A psicóloga clínica Filipa Jardim da Silva, autora do livro “Síndrome da Impostora”, adianta, em declarações ao idealista/news, que a inexistência de interação presencial faz com que muitas pessoas sintam uma “desconexão crescente”.
“Estudos mostram que a solidão crónica pode aumentar em 26% o risco de mortalidade (Holt-Lunstad, 2015) e está diretamente associada a níveis elevados de stress e esgotamento profissional. Mas há outro efeito silencioso: quando estamos isolados, perdemos referências externas. Pequenos ‘feedbacks’ positivos dos colegas – um ‘bom trabalho’ espontâneo ou uma troca de ideias que reforça a nossa competência – desaparecem. Sem esses reforços, quem já duvida do próprio valor pode intensificar a sensação de fraude e de não estar à altura das expectativas”, alerta.

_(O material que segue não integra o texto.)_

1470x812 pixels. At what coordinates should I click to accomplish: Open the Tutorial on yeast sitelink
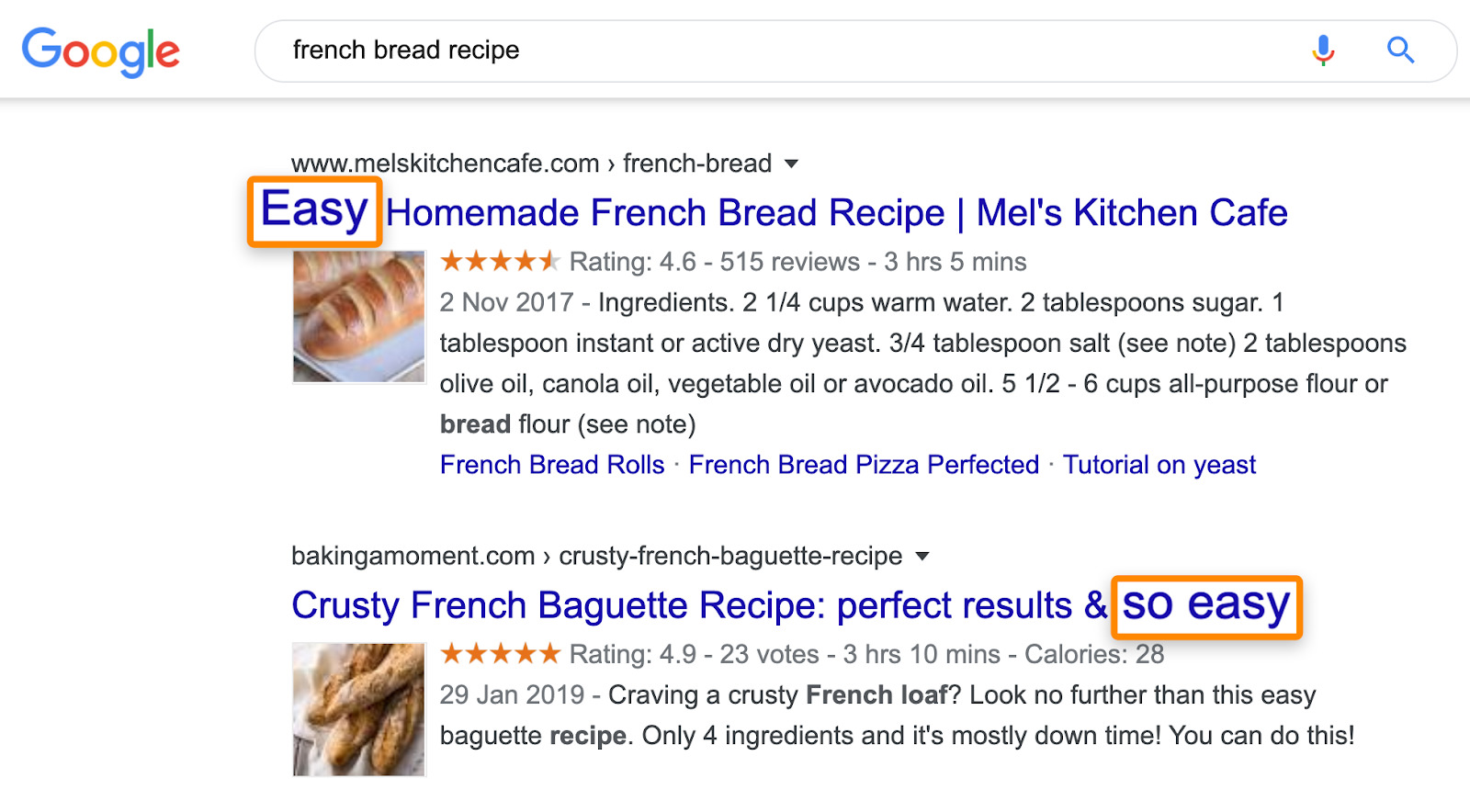click(1159, 465)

Relativamente ao impacto no desempenho, a especialista revela que a Síndrome do Impostor – pessoas que não acreditam no seu valor, mesmo quando confrontadas com provas de que são capazes de executar tarefas com sucesso – já afeta cerca de 70% das pessoas em algum momento da vida profissional (Sakulku & Alexander, 2011). E deixa um aviso: “No contexto do teletrabalho, este fenómeno pode agravar-se, porque há menos visibilidade do esforço e mais foco nos resultados. Muitas pessoas sentem que precisam de trabalhar mais horas para ‘provar’ o seu valor, o que pode levar ao ‘overworking’, exaustão e uma maior tendência para o ‘burnout’”.
"O modelo híbrido é uma solução inteligente, porque equilibra autonomia e interação social. A presença física no escritório, ainda que parcial, ajuda a restaurar laços interpessoais, facilita o reconhecimento do trabalho e combate o isolamento emocional"
Filipa Jardim da Silva, psicóloga clínica
O modelo híbrido, que permite uma melhor conciliação entre a vida pessoal e a esfera profissional, pode funcionar, então, como “um antídoto contra o isolamento e a autocrítica”, assegura. “É uma solução inteligente, porque equilibra autonomia e interação social. A presença física no escritório, ainda que parcial, ajuda a restaurar laços interpessoais, facilita o reconhecimento do trabalho e combate o isolamento emocional”, sublinha.
Em jeito de conclusão, Filipa Jardim da Silva considera que o futuro do trabalho não depende apenas do local onde a pessoa está, mas de como se sente nele. “Criar espaços, presenciais ou virtuais, onde as pessoas se sintam vistas, reconhecidas e valorizadas é essencial para garantir equipas mais saudáveis, produtivas e confiantes no seu próprio valor”, remata.